Work request:
From the entries below, transcribe exactly the lines between the line holding "Task: Open ComparativeEvaluation" and the line holding "Given: Click the trainer", inclusive; skip all other lines.

>>>

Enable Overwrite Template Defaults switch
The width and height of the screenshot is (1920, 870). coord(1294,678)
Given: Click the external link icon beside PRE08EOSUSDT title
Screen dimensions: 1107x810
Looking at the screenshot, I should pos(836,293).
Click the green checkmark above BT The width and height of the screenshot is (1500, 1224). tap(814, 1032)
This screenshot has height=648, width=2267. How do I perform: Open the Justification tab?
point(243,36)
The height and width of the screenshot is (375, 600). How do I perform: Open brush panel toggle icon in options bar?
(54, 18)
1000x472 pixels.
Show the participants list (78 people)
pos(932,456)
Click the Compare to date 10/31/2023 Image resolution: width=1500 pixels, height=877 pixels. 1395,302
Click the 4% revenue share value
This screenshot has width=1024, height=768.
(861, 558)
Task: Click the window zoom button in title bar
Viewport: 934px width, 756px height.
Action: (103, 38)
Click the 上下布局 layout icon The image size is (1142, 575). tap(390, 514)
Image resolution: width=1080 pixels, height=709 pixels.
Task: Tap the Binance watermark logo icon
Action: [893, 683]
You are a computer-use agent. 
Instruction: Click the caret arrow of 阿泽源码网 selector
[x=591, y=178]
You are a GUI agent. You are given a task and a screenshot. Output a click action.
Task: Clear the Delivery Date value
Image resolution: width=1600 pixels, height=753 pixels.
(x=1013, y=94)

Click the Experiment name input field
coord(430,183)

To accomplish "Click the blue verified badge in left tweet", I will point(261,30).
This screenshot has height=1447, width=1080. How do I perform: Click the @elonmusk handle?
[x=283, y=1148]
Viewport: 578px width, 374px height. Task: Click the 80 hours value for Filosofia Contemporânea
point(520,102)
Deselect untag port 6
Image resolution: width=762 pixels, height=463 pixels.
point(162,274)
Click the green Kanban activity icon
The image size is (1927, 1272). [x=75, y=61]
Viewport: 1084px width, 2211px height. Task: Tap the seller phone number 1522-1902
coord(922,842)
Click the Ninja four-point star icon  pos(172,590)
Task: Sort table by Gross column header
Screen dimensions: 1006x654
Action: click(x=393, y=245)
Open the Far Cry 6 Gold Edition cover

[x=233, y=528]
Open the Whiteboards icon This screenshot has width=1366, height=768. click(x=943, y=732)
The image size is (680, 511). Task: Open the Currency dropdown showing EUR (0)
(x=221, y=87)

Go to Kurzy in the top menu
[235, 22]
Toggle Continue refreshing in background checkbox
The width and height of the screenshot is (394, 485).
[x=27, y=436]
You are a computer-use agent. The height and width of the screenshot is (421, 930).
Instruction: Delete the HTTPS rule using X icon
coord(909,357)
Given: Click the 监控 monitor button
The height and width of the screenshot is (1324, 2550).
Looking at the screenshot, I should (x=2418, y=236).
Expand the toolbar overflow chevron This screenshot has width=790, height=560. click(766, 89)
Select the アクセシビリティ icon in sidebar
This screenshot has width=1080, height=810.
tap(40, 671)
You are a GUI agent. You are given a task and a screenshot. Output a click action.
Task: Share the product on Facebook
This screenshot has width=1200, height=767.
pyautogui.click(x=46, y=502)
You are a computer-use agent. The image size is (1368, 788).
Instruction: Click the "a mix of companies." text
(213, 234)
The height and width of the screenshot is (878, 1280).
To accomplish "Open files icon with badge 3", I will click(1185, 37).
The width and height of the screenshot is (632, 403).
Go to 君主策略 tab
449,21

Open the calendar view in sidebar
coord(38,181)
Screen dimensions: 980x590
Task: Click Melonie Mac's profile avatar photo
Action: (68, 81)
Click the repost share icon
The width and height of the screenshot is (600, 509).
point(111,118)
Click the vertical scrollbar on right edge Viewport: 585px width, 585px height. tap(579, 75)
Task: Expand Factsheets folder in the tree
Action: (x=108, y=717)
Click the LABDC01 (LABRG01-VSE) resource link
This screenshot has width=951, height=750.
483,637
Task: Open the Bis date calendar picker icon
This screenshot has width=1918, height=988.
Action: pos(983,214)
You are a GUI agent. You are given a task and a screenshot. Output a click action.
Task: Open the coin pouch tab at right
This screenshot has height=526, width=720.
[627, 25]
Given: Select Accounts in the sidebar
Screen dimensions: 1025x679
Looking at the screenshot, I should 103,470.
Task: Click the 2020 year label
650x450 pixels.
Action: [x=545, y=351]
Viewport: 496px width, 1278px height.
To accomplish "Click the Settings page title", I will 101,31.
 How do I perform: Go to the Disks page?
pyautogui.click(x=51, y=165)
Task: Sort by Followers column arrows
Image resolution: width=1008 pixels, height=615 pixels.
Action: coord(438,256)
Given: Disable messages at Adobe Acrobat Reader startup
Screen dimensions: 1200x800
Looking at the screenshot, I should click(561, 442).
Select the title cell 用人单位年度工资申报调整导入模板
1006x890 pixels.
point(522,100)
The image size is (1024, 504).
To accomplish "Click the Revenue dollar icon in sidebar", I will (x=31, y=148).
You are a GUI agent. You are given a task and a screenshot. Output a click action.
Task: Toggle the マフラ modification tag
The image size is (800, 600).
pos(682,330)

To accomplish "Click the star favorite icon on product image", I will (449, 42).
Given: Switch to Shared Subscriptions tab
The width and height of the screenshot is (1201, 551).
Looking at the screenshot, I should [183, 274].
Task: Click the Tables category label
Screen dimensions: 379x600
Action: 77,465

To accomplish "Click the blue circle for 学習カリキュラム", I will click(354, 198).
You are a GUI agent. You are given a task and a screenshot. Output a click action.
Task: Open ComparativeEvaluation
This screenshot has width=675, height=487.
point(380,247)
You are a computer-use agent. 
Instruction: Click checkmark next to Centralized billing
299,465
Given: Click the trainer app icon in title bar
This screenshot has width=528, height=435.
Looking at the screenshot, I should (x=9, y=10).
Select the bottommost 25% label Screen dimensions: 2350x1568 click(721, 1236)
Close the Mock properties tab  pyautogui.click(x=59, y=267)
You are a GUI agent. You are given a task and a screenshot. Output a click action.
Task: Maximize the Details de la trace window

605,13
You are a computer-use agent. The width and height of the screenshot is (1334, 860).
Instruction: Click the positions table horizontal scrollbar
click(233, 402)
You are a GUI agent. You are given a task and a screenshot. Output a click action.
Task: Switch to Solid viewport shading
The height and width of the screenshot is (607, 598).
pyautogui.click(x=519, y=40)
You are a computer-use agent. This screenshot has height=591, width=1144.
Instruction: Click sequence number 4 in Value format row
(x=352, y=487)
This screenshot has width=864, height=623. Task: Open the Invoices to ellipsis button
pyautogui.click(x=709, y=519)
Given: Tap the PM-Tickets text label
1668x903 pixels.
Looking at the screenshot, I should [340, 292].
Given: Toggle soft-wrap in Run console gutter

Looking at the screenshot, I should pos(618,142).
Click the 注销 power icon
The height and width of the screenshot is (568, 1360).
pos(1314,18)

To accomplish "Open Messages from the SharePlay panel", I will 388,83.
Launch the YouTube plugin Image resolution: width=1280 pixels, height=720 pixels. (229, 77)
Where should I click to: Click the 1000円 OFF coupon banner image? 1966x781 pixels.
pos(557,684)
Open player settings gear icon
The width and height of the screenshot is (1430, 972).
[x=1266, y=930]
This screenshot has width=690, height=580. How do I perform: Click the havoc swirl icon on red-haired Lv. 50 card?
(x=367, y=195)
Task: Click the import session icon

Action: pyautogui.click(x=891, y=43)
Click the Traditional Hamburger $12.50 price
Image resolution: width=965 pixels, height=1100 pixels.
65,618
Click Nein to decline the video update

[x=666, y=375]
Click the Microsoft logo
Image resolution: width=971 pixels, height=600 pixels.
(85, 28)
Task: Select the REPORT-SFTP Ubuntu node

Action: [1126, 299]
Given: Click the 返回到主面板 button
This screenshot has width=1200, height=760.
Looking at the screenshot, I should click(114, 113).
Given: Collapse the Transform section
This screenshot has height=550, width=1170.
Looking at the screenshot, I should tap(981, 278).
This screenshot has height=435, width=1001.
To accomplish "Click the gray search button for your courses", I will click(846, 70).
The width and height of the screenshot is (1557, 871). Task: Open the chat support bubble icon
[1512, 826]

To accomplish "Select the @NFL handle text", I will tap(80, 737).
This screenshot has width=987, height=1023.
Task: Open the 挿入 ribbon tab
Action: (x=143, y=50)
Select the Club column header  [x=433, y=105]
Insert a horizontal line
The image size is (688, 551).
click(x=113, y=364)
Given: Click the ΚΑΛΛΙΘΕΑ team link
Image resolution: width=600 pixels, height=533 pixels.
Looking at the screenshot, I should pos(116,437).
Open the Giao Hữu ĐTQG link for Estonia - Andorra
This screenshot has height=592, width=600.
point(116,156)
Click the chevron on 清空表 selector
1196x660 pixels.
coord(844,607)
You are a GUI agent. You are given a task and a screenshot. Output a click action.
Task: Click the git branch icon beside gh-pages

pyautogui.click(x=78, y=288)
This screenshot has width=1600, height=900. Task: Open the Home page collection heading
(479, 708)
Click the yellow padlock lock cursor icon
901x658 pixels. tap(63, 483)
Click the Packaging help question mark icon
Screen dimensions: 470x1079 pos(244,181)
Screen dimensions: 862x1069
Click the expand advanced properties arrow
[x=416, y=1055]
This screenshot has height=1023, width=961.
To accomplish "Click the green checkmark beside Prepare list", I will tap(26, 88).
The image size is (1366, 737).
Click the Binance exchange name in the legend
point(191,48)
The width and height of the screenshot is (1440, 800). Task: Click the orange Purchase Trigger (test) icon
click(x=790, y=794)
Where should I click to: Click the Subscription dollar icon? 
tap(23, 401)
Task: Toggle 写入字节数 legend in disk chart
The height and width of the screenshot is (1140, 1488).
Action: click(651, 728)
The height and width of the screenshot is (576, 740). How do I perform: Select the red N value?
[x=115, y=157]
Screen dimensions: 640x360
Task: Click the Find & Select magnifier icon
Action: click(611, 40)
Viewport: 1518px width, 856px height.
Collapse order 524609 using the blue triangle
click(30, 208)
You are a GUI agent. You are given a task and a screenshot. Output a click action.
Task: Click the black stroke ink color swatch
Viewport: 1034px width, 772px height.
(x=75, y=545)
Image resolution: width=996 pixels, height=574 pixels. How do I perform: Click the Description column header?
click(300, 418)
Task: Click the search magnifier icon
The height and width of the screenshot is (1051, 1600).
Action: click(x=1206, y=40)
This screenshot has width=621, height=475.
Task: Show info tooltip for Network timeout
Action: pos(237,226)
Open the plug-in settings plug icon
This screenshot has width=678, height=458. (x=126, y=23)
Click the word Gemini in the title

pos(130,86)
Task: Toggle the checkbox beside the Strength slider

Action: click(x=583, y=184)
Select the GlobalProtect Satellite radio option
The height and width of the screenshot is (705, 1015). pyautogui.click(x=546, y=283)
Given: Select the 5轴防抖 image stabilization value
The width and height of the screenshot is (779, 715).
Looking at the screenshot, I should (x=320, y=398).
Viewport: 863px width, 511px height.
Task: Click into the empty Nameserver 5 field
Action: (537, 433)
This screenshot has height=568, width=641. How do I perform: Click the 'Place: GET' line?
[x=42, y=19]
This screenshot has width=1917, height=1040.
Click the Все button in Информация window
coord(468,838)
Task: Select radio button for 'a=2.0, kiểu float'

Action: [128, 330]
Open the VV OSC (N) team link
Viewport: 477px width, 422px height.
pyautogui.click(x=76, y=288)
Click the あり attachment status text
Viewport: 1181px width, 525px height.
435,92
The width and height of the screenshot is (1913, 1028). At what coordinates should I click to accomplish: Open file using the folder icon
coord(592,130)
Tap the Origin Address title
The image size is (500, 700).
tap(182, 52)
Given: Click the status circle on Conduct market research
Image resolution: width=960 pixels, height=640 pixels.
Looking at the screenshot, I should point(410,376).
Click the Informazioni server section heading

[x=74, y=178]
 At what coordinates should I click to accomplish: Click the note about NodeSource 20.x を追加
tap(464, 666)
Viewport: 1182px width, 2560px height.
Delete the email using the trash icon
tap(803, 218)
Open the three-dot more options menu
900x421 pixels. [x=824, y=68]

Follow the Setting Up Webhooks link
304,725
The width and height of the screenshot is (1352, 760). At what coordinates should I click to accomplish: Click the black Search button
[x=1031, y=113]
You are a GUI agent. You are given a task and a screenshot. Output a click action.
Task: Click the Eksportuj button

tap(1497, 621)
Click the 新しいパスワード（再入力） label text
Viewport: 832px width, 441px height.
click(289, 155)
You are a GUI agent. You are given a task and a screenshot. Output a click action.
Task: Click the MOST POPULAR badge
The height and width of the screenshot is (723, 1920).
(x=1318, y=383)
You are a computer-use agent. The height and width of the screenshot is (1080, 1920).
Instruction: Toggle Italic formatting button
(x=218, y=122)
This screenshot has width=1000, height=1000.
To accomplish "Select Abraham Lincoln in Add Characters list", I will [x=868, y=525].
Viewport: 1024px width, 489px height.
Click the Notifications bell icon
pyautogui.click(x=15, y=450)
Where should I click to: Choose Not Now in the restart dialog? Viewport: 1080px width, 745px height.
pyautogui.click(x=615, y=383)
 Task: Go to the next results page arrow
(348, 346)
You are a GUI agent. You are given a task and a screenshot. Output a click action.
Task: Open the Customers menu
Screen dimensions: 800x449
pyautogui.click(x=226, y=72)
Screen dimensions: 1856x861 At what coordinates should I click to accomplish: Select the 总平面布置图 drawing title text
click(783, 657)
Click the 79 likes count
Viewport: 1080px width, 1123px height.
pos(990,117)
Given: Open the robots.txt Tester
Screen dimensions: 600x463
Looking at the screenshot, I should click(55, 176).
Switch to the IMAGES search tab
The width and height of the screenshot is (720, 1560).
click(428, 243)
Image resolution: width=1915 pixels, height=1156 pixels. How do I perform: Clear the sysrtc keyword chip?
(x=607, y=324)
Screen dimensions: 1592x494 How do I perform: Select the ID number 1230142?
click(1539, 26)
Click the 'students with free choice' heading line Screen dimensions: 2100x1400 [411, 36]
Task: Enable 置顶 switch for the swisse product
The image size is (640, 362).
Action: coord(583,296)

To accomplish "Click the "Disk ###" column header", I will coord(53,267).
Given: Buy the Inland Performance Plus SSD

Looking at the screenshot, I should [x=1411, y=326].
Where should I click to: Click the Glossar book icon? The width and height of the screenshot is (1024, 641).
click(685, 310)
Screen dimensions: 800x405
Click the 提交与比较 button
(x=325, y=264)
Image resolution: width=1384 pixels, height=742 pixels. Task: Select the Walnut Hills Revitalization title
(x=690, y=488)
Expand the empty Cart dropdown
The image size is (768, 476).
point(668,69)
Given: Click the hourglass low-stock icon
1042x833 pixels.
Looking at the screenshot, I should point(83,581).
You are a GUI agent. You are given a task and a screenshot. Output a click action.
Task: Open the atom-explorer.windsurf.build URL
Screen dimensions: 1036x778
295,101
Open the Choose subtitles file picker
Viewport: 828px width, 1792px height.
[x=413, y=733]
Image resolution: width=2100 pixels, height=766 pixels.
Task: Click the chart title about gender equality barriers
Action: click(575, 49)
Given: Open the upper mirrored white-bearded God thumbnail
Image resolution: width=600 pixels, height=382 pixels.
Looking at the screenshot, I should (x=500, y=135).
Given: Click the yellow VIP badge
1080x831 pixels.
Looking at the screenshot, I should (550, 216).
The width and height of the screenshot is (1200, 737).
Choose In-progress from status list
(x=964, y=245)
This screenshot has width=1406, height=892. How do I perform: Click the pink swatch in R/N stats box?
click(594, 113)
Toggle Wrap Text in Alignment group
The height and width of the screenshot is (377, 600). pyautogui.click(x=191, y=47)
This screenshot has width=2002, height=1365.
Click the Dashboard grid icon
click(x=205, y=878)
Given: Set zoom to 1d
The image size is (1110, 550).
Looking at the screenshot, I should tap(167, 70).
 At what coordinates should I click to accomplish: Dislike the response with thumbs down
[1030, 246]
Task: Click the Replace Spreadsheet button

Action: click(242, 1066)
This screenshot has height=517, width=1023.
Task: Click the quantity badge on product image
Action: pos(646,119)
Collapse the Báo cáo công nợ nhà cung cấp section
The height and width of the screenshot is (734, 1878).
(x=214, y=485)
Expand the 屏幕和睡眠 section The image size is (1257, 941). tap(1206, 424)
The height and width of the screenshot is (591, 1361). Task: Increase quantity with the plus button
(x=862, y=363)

<<<

Expected output:
Task: Open ComparativeEvaluation
This screenshot has width=675, height=487.
point(380,247)
You are a computer-use agent. 
Instruction: Click checkmark next to Centralized billing
299,465
Given: Click the trainer app icon in title bar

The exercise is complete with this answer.